L'auteur de ce récit (comme dans Gn 2 & 3) nous présente un Dieu qui réagit comme un père avec ses enfants ; à la façon des hommes, il change d'idées, se repent de ce qu'il a fait…

Les récits mythiques

Les récits du début du livre de la Genèse font partie des textes que l'on désigne scientifiquement sous le titre : récits de type mythique. Avant leur lecture, il est bon de préciser le terme "mythe" car le langage populaire l'emploie pour dire que quelque chose est faux, ce qui est une très mauvaise définition.

Dans les civilisations anciennes, le mythe est un procédé d'expression (orale ou écrite) utilisé par les hommes pour dire comment ils comprennent leur situation par rapport au monde, aux dieux et aux autres hommes. Cette compréhension s'exprime à travers une histoire exemplaire qui englobe l'humanité, le monde et le (ou les) dieu(x). Le caractère exemplaire de cette histoire est marqué par le fait qu'elle est racontée dans un temps hors du temps qui représente tous les temps, un temps des origines. Ainsi l'homme est manifesté dans son universalité et non situé dans une histoire particulière : un récit de type mythique est donc par essence non historique. Il ne cherche pas du tout à décrire telle ou telle phase de l'histoire humaine. Son équivalent moderne serait l'abstraction ou la métaphysique. La vérité d'un récit de type mythique repose non sur la matérialité de l'histoire qu'il raconte mais sur ce qu'il révèle de la place de l'homme dans le monde et par rapport à Dieu.

François BROSSIER,
La Bible dit-elle vrai ?, Editions de l'Atelier, Paris 2000

Formation du récit du déluge

En Israël, il y avait deux manières de raconter le déluge. Ces deux récits ont été mêlés et ajoutés à l'histoire des commencements de l'Humanité.

- Le premier date du 10e siècle avant JC. Il est de la même main que le récit de la création (Gn 2), de la chute (Gn 3), de Caïn et d'Abel (Gn 4). Il appelle Dieu " Yahvé ". Le déluge dure 40 jours. Noé fait monter dans l'Arche 7 couples de tous les animaux purs et 2 couples de tous les animaux impurs. Une colombe portant un rameau d'olivier annonce la décrue des eaux. Le déluge se termine par un sacrifice agréable à Dieu. (Gn 6,5-8 ; 7,1-5 ; 7,7-9 ; 7,10 ; 7,12 ; 7,17b-22-23 ; 8,2b-3a ; 8,6-12; 8,13b.20-22).

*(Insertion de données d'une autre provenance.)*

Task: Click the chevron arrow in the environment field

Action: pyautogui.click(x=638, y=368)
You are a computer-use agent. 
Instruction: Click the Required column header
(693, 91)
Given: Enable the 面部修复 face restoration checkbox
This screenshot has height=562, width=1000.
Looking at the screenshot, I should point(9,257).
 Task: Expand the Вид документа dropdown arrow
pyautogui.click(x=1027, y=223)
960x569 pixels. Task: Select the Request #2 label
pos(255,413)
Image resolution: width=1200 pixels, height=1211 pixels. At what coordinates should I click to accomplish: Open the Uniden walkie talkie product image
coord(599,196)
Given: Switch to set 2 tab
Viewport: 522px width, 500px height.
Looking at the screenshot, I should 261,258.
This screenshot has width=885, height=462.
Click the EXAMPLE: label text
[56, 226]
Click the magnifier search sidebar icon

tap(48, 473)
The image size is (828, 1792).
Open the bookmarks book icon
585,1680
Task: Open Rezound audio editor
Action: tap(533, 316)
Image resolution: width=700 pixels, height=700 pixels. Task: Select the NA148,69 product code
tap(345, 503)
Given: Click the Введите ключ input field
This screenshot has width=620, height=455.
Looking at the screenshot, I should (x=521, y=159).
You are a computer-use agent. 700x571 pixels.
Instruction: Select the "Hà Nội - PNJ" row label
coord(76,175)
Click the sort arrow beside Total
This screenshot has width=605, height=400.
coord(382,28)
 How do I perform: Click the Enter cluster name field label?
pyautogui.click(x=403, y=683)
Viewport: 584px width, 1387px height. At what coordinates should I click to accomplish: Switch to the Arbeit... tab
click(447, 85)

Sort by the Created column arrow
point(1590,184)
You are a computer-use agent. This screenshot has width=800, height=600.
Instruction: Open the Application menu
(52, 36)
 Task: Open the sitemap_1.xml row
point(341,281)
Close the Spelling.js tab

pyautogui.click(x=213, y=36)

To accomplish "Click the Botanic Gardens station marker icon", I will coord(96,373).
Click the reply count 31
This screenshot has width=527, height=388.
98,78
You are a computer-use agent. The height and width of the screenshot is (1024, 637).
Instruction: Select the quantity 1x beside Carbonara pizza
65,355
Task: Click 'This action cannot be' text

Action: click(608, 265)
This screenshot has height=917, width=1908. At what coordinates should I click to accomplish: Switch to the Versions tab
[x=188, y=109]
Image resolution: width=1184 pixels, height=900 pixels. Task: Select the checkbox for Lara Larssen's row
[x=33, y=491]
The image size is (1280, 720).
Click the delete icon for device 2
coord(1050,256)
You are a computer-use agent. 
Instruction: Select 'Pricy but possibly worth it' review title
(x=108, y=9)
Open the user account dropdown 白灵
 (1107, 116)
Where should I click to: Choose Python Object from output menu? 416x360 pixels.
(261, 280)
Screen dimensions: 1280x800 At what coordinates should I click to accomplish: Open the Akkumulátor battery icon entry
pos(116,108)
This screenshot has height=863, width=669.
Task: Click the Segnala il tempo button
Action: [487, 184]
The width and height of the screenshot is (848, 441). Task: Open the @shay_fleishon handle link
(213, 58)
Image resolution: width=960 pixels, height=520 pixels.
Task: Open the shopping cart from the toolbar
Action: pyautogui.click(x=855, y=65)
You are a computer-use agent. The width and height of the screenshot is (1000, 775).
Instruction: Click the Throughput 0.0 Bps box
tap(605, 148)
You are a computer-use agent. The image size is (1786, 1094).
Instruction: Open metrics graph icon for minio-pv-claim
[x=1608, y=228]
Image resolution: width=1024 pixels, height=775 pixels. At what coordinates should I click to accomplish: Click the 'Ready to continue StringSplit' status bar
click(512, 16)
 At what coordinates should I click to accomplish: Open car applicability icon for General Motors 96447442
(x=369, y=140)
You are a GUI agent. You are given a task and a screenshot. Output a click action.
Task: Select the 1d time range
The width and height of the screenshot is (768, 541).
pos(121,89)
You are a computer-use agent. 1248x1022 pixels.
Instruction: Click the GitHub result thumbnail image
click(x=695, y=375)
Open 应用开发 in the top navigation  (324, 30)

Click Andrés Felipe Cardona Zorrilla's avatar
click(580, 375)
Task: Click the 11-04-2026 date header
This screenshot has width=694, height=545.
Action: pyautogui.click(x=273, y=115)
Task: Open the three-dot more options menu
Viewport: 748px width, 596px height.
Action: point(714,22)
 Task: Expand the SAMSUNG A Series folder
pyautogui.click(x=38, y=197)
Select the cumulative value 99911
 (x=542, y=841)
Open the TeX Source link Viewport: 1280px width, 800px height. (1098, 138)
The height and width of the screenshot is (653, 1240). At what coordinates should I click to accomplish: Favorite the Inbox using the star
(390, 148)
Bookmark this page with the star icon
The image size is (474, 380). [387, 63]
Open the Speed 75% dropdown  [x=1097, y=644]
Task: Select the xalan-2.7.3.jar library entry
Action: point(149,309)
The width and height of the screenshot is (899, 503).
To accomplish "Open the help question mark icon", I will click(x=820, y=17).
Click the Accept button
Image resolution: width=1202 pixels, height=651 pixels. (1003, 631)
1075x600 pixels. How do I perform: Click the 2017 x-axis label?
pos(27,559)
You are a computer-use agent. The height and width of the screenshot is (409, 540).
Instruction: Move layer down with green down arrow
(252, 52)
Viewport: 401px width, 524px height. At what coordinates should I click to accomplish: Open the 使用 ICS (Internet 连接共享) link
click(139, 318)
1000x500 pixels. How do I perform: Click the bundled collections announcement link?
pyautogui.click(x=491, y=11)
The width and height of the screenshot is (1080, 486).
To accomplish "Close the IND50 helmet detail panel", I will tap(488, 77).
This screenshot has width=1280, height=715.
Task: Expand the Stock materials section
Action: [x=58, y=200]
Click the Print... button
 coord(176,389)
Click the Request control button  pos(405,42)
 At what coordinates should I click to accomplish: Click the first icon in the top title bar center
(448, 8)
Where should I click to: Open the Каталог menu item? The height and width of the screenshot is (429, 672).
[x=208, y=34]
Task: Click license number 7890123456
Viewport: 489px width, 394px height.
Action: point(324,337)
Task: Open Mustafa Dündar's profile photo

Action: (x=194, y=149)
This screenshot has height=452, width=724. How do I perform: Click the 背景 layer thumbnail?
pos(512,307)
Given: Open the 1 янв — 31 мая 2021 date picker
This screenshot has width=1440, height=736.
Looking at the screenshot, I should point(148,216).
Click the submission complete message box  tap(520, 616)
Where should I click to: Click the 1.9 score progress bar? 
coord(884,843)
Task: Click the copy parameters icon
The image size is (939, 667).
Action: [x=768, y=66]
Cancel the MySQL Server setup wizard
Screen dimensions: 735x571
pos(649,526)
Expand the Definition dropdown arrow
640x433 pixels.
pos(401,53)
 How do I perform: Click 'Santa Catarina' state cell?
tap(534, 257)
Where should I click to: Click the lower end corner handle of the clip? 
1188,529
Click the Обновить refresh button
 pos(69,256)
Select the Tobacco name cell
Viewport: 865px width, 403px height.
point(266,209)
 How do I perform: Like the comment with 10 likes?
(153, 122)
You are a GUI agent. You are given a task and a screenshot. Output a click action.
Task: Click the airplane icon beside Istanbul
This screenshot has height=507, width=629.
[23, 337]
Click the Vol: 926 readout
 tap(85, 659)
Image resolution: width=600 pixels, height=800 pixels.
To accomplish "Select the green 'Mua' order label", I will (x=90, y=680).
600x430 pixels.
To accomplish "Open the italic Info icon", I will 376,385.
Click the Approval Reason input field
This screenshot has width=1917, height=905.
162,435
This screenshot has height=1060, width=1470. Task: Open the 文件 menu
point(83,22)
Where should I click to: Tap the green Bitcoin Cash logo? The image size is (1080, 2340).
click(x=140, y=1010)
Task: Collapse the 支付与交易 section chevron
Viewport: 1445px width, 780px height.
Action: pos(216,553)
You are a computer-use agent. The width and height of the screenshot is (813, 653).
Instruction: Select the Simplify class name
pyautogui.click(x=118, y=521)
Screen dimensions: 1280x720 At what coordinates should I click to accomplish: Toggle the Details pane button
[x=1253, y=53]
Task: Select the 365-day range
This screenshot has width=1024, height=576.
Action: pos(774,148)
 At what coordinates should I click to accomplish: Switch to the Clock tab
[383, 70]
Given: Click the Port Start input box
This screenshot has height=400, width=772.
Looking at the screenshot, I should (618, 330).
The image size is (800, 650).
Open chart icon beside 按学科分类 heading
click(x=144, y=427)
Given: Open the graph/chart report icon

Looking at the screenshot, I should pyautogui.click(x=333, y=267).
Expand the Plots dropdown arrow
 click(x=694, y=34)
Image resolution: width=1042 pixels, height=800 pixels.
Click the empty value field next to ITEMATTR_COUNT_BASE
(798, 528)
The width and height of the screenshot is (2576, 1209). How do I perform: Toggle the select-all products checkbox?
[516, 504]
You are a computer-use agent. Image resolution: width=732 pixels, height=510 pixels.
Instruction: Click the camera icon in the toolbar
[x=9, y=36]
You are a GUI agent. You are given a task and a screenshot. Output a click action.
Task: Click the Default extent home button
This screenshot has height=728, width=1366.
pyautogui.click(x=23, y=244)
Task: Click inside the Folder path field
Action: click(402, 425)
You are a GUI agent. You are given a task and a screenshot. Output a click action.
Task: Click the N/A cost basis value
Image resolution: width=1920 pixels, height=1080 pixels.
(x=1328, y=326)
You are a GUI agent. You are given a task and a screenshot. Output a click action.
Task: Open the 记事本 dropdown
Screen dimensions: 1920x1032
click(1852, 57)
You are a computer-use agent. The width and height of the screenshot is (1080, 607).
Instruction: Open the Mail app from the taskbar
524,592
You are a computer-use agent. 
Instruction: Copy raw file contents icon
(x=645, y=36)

- Le second récit date du 5e siècle avant JC. Il est de la même main que le poème de la Création (Gn 1-2,4a). Il appelle Dieu " Elohim ". Le déluge dure 150 jours. Noé fait monter dans l'arche un couple de chaque espèce. Ce récit se termine par l'arc-en-ciel, signe de l'Alliance de Dieu avec la terre.